The humour of Lucian's Hippias, therefore, derives not from any semi-concealed erotic or scatological hints in Lucian's description of the bath-house, still less from any implicit criticism of the Roman practice of public bathing.Footnote 28 Rather, the central point of the text is to dramatize the gradual revelation that this fictive bath-house, praised in such hyperbolic and rhetorically elaborate terms, is a completely standard example of a building-type to be found in any medium-sized city of the Roman world, with no unusual or distinctive features whatsoever—an Antonine Drayneflete, if you like.Footnote 29 Lucian in fact drops strong hints to this effect, through repeated use of the adjectives κοινός ‘commonplace’ and μικρός ‘small, minor’: ‘This particular project is a commonplace one, and very widespread in our own culture today, namely the construction of a bath-house—but even in this commonplace field of expertise, his ingenuity and intelligence are wondrous’ (4); ‘Let no-one suppose that I have chosen to take a minor work as my theme and add adornment to it through my oration; I consider it a sign of no minor wisdom to contrive novel examples of beauty in a commonplace field of endeavour’ (8).Footnote 30 Lucian's decision to model the architect of this building on the sophist Hippias of Elis was a particularly neat choice, since the historical Hippias too—in Plato's hostile account—used the most ‘commonplace’ and ‘minor’ objects to illustrate his polymathic genius, his little oil flask and strigil.

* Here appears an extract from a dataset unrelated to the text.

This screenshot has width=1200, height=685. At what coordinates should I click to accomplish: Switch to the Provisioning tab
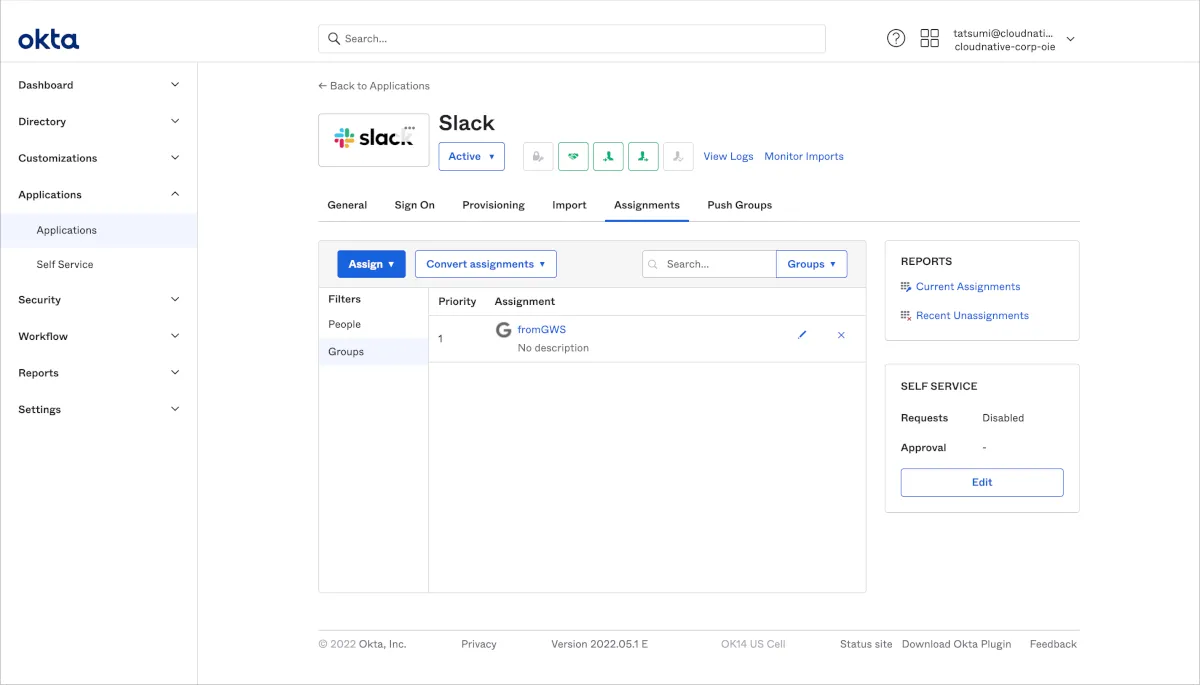493,205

The real point of Lucian's Hippias is to parody the hyperbolic boosterism of contemporary prose encomia of bath-houses and other public works, which (we may infer) claimed that the most tediously standard, flat-pack buildings were truly dazzling masterpieces of design and execution. As with Lancaster's Drayneflete—and as with Lucian's own magnificently straight-faced Encomium of the Fly—the joke lies in the dramatic mismatch between the speaker's earnest over-the-top puffery and the exceedingly mundane object towards which his rhetoric is directed. Hippias of Elis’ disproportionate pride in his modest home-made bathing tools serves as a delightfully sly analogy for the heroic lack of proportion that Lucian shows in his own fictive ekphrasis.